Lord Of War

Irony is never lost on writer-director Andrew Niccol (Simone, The Truman Show), whose latest black comedy Lord of War takes aim at arms dealers. Niccol’s morality tale about one man’s vested interest in the pain and suffering of others walks a very fine line between entertainment and social relevance, asking us to root for an anti-hero devoid of a conscience.


Nicolas Cage stars as Yuri Orlov, a decent Ukranian immigrant who works at the family’s Brighton Beach restaurant. Passing as Jews in order to immigrate, Yuri has always been in search of himself, and after witnessing a failed Little Odessa gangland hit, decides there’s big money in crime, or more precisely, arming criminals.

After recruiting younger brother Vitaly (Jared Leto), Yuri expands his fledgling business into a worldwide enterprise. With success comes trouble, especially for the addictive Vitaly, who immediately begins to suffer from the excess of riches. None of this phases Yuri, who refuses to take sides in his business dealings, keeping his eye only on the prize. Just how focused and determined Yuri is to close a deal becomes frighteningly evident when he sidesteps a family death in order to save merchandise.

It’s to Cage’s credit that we even care about Yuri, who makes it clear time and time again he’s in it for the thrills and money.
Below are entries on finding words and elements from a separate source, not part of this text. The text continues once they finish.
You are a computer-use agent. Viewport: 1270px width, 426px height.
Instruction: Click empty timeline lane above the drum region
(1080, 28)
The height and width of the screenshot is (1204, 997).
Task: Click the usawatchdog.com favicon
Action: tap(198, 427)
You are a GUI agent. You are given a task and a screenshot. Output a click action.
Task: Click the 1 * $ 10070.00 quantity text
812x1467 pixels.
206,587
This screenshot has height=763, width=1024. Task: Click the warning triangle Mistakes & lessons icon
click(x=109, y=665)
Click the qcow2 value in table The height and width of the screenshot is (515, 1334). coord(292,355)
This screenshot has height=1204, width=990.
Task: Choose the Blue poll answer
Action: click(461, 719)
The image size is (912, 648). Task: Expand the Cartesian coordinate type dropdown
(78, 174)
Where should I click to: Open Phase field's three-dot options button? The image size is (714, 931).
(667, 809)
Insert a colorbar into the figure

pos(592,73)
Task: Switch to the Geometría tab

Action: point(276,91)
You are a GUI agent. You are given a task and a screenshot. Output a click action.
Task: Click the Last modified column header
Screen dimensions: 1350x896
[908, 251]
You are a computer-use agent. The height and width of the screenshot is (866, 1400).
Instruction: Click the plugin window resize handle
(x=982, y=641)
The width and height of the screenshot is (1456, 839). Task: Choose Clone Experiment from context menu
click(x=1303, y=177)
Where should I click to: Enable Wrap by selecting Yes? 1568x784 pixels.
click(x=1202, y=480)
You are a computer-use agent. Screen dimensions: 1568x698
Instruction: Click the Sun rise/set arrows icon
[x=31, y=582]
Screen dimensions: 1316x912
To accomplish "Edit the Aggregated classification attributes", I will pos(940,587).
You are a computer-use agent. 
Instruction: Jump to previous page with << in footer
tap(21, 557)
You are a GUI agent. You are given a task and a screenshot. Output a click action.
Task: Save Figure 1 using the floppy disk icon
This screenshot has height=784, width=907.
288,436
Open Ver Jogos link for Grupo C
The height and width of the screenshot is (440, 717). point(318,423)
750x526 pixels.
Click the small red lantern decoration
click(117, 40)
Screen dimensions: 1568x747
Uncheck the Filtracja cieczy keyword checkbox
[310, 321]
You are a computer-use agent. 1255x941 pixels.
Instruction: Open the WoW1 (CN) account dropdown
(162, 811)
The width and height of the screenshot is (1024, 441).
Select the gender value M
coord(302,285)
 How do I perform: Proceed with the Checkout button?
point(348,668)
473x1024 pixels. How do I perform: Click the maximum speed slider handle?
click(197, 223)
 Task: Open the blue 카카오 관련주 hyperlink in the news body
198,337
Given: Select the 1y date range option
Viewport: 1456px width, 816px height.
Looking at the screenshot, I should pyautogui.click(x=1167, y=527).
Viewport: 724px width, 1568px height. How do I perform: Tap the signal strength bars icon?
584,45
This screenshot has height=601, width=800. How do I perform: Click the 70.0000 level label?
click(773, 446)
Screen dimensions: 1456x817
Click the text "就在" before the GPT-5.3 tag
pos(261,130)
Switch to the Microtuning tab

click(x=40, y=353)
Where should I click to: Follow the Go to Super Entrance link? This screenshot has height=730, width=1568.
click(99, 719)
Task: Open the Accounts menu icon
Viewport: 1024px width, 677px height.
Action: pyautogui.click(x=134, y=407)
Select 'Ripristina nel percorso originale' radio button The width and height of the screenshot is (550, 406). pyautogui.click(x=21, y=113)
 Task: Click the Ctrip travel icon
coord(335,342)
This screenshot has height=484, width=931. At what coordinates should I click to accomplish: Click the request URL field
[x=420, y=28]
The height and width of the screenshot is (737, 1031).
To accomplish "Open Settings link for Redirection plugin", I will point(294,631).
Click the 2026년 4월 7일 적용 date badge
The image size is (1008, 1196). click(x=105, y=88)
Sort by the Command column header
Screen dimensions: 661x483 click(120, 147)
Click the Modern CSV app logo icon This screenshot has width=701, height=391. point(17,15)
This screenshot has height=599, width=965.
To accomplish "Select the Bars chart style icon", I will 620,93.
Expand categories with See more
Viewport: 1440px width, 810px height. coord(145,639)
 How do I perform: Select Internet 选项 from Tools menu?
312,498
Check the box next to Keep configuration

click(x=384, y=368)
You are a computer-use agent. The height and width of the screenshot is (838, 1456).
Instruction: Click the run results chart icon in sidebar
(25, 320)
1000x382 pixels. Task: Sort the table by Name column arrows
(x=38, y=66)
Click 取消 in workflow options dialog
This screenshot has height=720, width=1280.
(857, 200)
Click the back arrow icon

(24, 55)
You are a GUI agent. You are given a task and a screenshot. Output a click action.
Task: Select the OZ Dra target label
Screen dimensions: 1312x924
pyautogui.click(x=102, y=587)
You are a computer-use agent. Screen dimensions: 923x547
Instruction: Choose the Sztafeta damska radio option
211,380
For all intents and purposes Yuri is a scumbag of the highest order who constantly finds himself in tight situations. Yuri emotionally distances himself from the residual damage of his business, yet we oddly find ourselves drawn into his sordid life, rooting for his survival. The trick is to make the clients more despicable than their dealer, and it’s here where writer Niccol excels.

Though he turns a blind eye to the carnage committed by his product, Yuri isn’t blind to the economical reality. It’s not that the war lords and criminals have guns, but who supplies them. If not Yuri, then who? There’s plenty of rivalry, especially from veteran dealers (Ian Holm) unwilling to cut prices but always willing to cut down the competition. More than money, Yuri enjoys the rush, liberated from the mundane, free to feel alive and on the edge. Like Vitaly, Yuri engages in excess, but unlike his spirited brother, always keeps his eye on the bottom line.

Most people yawn through opening credits, but Lord of War exploits a fascinating bit of business: the production of a bullet. From its humble beginnings to its final destination, anyone paying attention will understand the beauty and precision which goes into its creation. Beauty gives way to horror as we finally follow the bullet into the skull of a small African boy. It’s a scene which repeats over and over again. Yuri bears witness to unspeakable horror, eventually becoming desensitized. His weariness becomes ours, leaving us no choice but to take his side, only because he’s the lesser of the two evils.

Ethan Hawke has some decent moments as an Interpol agent hot on Yuri’s tail but always tangled up in red tape, while Bridget Moynahan balances out the testosterone-heavy cast as Yuri’s clueless wife hoping love will be enough to set her husband straight.

Lord of War reminded me of the sort of movie Mike Nichols used to make back in the 1970s, an edgy anti-establishment dark comedy with even darker characters. Niccol’s refusal to lighten up gives Lord of War teeth and plenty of bite.

Locked and Loaded

Lord Takes Aim at War Merchants

Lord Of War

Nicolas Cage, Ethan Hawke, Jared Leto, Bridget Moynahan, Ian Holm, Eamonn Walker. Directed by Andrew Niccol. Rated R. 122 Minutes.